## [Provided information]
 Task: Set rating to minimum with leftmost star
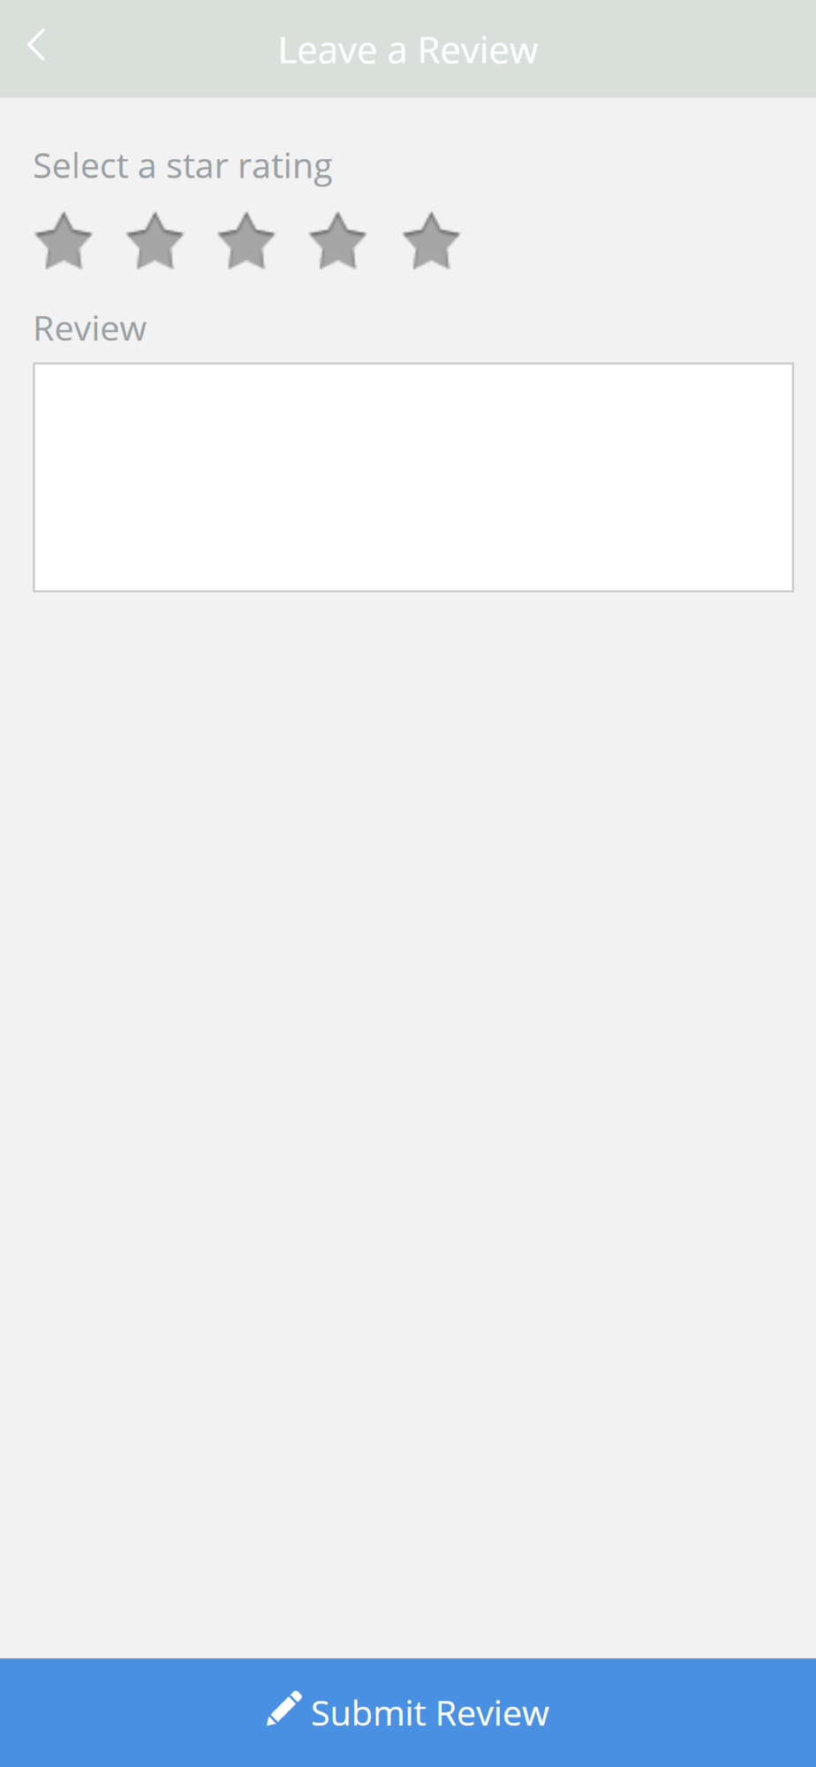click(x=64, y=241)
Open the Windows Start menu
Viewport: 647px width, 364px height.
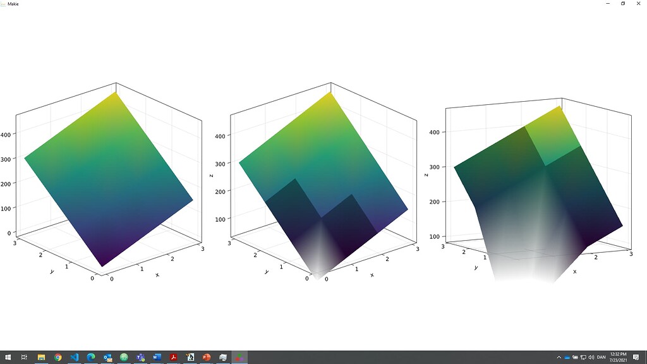click(8, 358)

## [Written problem]
Write out every line of the data above word for word, omitting the pictures.

## [Result of this exercise]
 Task: Set rating to minimum with leftmost star
click(x=64, y=241)
Open the Windows Start menu
Viewport: 647px width, 364px height.
click(8, 358)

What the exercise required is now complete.